Given text –
Now, ∠BCD = 60° [From (iii)]

⇒ ∠BCA + ∠ECD = 60°

⇒ 40° + ∠ECD = 60°

⇒ ∠ECD = 60° – 40°

⇒ ∠ECD = 20°

Question 8.

Find the area of a triangle, the radius of whose circumcircle is 3 cm and the length of the altitude drawn from the opposite vertex to the hypotenuse is 2 cm.

Solution :

We know that the hypotenuse of a right-angled triangle is the diameter of its circumcircle.

∴ BC = 2(OB) = 2 × 3 = 6 cm

Let, AD ⊥ BC

AD = 2 cm [Given]

∴ Area of ΔABC = \(\frac {1}{2}\)(BC)(AD)

= \(\frac {1}{2}\)(6)(2) = 6 cm^{2}.

Question 9.

In figure, PQ is a diameter of a circle with centre O. If ∠PQR = 65°, ∠SPR = 40°, ∠PQM = 50°, find ∠QPR, ∠PRS and ∠QPM.

Solution :

(i) ∵ PQ is a diameter

∴ ∠PRQ = 90°

[Angle in a semi-circle is 90°]

In ΔPQR,

∠QPR + ∠PRQ + ∠PQR = 180°

[Angle sum property of a triangle]

⇒ ∠QPR + 90° + 65° = 180°

⇒ ∠QPR = 180° – 155° = 25°

(ii) PQRS is a cyclic quadrilateral

∴ ∠PSR + ∠PQR = 180°

[∵ Opposite angles of a cyclic quadrilateral are supplementary]

⇒ ∠PSR + 65° = 180°

⇒ ∠PSR = 180° – 65°

⇒ ∠PSR = 115°

In ΔPSR

∠PSR + ∠SPR + ∠PRS = 180°

[Angle sum property of a triangle]

⇒ 115° + 40° + ∠PRS = 180°

⇒ 155° + ∠PRS = 180°

⇒ ∠PRS = 180° – 155°

⇒ ∠PRS = 25°

(iii) PQ is a diameter

∴ ∠PMQ = 90°

[∵ Angle in a semi-circle is 90°]

In ΔPMQ,

∠PMQ + ∠PQM + ∠QPM = 180°

[Angle sum property of a triangle]

⇒ 90° + 50° + ∠QPM = 180°

⇒ 140° + ∠QPM = 180°

⇒ ∠QPM = 180° – 140°

⇒ ∠QPM = 40°

Multiple Choice Questions

Question 1.

If two circular wheels rotate on a horizontal road then locus of their centres will be

(a) Circles

(b) Rectangle

(c) Two straight lines

(d) Parallelogram

Solution :

(c) Two straight lines

Question 2.

In a circle of radius 10 cm, the length of chord whose distance is 6 cm from the centre is

(a) 4 cm

(b) 5 cm

(c) 8 cm

(d) 16 cm

Solution :

(d) 16 cm

Question 3.

If a chord a length 8 cm is situated at a distance of 3 cm form centre, then the diameter of circle is:

(a) 11 cm

(b) 10 cm

(c) 12 cm

(d) 15 cm

Solution :

(b) 10 cm

Question 4.

In a circle the lengths of chords which are situated at a equal distance from centre are :

(a) double

(b) four times

(c) equal

(d) three times

Solution :

(c) equal

Question 5.

Data excerpt –
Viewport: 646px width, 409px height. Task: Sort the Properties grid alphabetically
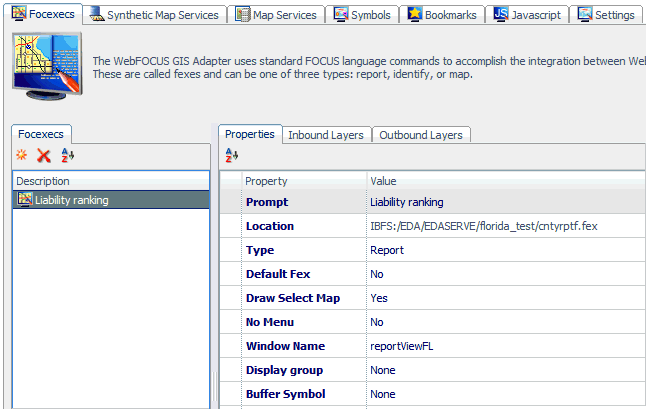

Your objective – Extend the circle geometry solutions past their last line.

Response –
In the given figure, O is the centre of the circle and ∠BDC = 42°. The ∠ACB is equal to:

(a) 48°

(b) 45°

(c) 42°

(d) 60°

Solution :

(a) 48°

Question 6.

In the given figure, ∠CAB = 80°, ∠ABC = 40°. The sum of ∠DAB and ∠ABD is equal to:

(a) 80°

(b) 100°

(c) 120°

(d) 140°

Solution :

(c) 120°

Question 7.

In the given figure, if C is the centre of the circle and ∠PQC = 25° and ∠PRC = 15°, then ∠QCR is equal to:

(a) 40°

(b) 60°

(c) 80°

(d) 120°

Solution :

(c) 80°

Question 8.

In a cyclic quadrilateral if ∠B – ∠D = 60°, then the smaller of the angles B and D is:

(a) 30°

(b) 45°

(c) 60°

(d) 75°

Solution :

(c) 60°

Question 9.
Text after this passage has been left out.